For this study, we focused on 17 logic templates that included 8199 rules and successfully executed them against the common data model (CDM) of 13 sites on GROUSE. Most sites showed similar discrepancies patterns and performed well in many data quality dimensions examined by rules templates. However, we still identified several sites with significant discrepancies. Supplementary Table 1 summarized the number and percentage of discrepancies at the patient level, and Supplementary Table 2 summarized the number and percentage of discrepancies at encounter levels for every site.

Assessment of Conformance (Out of Range Values)

Three templates including 43 rules were used to assess the data conformance at each site. The demographic data elements template checked for records with a date of birth before 01/01/1850, which revealed 0% discrepancies in all sites. The observation data element template assessed the height, weight, and diastolic and systolic blood pressure values using the vital table, showing variation in the discrepancy percentage among sites. The analysis showed site C had a 2.4% discrepancy, followed by site D, which had a 1.9 % of discrepancy. Sites A and K showed a 1.6% and 1.4 % discrepancy, respectively. Other sites kept the discrepancy percentage below 1% (Fig. 1A).
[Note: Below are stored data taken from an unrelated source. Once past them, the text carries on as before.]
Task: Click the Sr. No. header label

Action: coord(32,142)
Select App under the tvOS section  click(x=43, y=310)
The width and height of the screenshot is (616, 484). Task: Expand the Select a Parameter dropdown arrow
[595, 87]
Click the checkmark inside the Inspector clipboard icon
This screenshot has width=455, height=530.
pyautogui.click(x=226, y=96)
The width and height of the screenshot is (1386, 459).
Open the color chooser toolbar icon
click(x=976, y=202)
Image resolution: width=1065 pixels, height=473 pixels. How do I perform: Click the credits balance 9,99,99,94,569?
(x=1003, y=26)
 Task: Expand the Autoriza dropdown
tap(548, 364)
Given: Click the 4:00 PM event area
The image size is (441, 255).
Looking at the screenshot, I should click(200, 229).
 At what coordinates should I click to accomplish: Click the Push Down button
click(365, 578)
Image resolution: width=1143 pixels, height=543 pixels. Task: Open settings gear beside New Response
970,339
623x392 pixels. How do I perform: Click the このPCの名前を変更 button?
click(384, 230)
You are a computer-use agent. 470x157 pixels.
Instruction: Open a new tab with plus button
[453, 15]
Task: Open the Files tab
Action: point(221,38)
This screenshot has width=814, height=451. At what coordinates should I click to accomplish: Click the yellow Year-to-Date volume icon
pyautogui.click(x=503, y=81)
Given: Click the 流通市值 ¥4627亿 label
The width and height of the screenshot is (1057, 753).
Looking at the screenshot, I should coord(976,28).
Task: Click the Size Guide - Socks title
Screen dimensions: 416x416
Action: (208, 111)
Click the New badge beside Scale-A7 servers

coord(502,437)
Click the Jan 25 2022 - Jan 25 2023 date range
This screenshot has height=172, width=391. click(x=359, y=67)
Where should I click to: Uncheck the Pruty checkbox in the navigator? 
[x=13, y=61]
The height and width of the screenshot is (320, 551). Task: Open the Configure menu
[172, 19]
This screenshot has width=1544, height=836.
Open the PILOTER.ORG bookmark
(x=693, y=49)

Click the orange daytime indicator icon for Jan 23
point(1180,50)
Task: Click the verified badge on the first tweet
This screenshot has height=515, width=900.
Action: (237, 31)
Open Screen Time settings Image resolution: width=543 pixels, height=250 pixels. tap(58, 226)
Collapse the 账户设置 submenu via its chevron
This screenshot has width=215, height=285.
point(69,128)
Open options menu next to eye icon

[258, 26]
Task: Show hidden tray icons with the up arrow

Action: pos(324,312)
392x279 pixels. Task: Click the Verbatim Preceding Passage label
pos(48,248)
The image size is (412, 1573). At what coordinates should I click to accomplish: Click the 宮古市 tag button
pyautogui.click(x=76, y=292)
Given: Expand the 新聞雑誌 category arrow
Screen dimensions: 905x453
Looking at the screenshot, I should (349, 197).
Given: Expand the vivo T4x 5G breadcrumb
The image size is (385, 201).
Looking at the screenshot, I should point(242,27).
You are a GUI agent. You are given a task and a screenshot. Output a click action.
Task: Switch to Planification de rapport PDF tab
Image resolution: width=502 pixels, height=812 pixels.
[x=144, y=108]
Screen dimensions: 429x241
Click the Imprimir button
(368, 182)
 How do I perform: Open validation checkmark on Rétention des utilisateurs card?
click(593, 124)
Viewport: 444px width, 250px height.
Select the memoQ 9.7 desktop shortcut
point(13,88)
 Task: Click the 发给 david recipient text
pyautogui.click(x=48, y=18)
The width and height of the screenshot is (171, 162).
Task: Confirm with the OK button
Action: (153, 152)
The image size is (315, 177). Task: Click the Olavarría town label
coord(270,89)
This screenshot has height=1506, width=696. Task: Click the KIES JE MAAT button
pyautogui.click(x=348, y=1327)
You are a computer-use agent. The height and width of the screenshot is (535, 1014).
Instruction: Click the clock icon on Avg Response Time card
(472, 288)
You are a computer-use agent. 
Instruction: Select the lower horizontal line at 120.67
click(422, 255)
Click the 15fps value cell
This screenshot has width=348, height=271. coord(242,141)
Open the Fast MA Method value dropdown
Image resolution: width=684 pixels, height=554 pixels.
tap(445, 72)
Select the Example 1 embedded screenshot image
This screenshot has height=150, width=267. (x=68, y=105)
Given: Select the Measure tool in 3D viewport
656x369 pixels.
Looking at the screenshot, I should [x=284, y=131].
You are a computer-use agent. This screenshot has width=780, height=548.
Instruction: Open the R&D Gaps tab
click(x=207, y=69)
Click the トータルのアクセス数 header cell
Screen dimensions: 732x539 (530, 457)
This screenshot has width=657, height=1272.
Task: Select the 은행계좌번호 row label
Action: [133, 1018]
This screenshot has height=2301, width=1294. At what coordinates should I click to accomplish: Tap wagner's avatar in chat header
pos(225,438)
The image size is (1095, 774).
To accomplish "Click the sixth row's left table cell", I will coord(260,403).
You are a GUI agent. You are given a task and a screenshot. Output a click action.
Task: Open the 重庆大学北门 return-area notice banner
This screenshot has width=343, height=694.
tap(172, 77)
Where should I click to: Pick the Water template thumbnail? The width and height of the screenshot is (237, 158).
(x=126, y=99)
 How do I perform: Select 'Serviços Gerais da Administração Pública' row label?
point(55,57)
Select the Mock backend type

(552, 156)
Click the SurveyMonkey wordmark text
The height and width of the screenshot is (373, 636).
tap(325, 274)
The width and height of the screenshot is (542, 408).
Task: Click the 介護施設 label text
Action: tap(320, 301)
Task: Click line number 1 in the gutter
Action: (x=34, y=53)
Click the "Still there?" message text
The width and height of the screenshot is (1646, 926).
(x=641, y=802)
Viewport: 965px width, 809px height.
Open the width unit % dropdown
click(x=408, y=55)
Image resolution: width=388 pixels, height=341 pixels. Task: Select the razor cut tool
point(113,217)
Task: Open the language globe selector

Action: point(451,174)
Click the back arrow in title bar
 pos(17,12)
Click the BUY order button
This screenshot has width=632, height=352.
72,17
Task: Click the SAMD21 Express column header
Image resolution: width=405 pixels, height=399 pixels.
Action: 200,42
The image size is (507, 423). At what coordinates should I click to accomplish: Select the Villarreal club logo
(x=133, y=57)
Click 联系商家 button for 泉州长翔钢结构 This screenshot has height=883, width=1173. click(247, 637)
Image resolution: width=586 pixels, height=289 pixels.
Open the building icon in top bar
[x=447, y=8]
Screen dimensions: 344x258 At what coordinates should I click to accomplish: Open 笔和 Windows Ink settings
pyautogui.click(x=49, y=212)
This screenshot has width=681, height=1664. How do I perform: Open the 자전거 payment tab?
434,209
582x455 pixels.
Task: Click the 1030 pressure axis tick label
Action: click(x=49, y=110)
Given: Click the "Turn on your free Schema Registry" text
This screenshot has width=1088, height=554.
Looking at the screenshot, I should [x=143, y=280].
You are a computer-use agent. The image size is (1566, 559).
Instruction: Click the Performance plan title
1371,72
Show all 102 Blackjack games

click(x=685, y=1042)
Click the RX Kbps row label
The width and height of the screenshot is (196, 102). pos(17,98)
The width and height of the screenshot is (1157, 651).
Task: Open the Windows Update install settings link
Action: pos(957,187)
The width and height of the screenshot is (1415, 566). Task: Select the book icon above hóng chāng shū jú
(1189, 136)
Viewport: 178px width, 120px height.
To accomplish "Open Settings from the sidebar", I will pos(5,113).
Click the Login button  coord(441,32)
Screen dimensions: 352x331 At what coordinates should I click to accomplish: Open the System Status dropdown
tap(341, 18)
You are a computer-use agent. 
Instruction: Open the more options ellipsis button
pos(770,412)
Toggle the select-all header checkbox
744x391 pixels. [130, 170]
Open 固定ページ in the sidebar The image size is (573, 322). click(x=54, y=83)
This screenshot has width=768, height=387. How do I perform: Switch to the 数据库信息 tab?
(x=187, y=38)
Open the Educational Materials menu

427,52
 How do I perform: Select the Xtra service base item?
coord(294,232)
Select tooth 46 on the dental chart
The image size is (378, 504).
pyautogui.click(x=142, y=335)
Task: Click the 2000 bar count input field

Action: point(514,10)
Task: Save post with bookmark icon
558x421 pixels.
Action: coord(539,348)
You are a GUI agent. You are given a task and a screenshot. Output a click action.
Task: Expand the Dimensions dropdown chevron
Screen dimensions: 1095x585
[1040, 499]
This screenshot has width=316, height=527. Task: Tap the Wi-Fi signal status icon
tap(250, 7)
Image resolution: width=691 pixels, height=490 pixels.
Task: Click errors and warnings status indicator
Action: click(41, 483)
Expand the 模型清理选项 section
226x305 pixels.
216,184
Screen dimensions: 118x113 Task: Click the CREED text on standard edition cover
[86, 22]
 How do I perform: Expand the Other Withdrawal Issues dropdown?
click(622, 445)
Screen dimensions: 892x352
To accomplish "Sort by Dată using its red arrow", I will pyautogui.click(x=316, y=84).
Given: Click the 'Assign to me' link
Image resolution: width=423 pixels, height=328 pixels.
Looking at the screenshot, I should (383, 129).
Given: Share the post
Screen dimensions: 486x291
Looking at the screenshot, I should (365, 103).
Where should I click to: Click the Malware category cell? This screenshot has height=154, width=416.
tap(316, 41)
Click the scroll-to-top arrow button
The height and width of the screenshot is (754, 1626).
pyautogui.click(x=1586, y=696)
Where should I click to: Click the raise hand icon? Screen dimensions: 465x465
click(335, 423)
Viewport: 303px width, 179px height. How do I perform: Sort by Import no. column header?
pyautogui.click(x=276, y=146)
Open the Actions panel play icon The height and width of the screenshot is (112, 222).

Most of these discrepancies were due to populating fields for height, weight, and diastolic/systolic blood pressure measurements with extremely small or large values and null values. The valid laboratory values template, which assessed a group of laboratory normal range values and units, showed discrepancies which were more than 10 % of patients in all sites, with the greatest discrepancy in site I which reached 99.4% (Fig. 1B). These discrepancies were due to the use of measurement units for laboratory tests different from the Logical Observation Identifiers Name and Codes (LOINC) units, and some sites have populated units with no information (NI) or NULL values.

Figure 1. Rule templates assessing out of range values in all sites.

Assessment of Consistency (Incompatibility)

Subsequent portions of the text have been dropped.